There has been some really encouraging data lately showing quite good long term survival for older patients receiving a reduced intensity transplant. I think this is due to improved transplant regimens and also improved supportive care that we have developed over the years. Compared to chemotherapy only, after achieving remission, allogeneic transplant can really offer improved survival for patients who are eligible.
How is the intensity of treatment determined?
The decision of whether or not to receive initial intensive treatment is largely based on fitness for such treatment. I think we are really redefining what fitness means by using a geriatric assessment to look at patients’ functional status and other comorbidities to get a better sense of who would be a candidate for intensive treatment. We want to make sure not to over-treat patients who are not good candidates for such treatment but also not to under-treat patients who we may be biased against but really are good candidates for that type of treatment.
Will geriatric assessment be seen in the clinical setting more?

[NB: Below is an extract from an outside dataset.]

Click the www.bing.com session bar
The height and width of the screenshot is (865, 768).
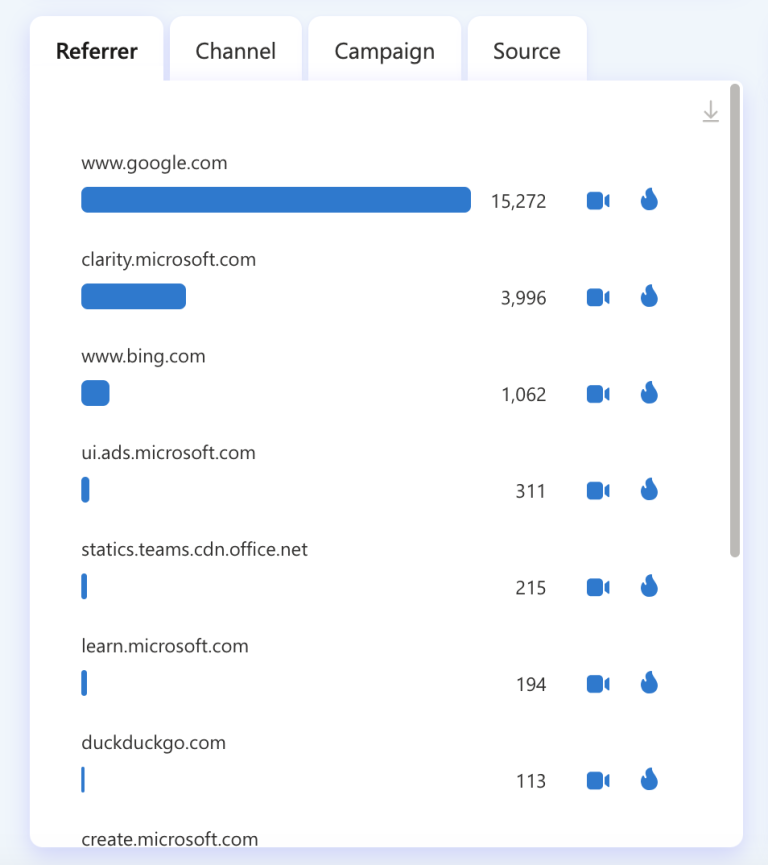95,393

I think that geriatric assessment is still investigational unfortunately. There is a lot of work being done to try to make geriatric assessment easier to do, shorter to do, and figure out ways in which it can be incorporated into general practice. Most likely by using either medical assistants or nurses or other personnel to actually complete the geriatric assessment and then provide that data to the physician to help them have a better conversation with the patient.

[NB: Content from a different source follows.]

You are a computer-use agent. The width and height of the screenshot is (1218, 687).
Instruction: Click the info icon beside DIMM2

We are also having increased focus on geriatric haematology through the American Society of Hematology and I just wanted to mention that this is our third year of conducting a scientific workshop on aging and haematology at the American Society of Hematology annual meeting. Hopefully both at that meeting as well as at the ASCO meeting in June there’s going to be an increased amount of data coming about how to treat older patients with blood cancers.
Have there been any recent developments worth highlighting?
Most notably there is a drug called CPX-351 that was actually shown to provide better overall survival compared to our standard therapy for patients with secondary type of AML. 7 3 has been around since the 1970’s, many attempts have been made to improve upon it by adding drugs to it and those have largely been unsuccessful, so I think once CPX-351 receives regulatory approval it will be a new standard of care for patients with secondary AML and we are really excited to get that drug into practice.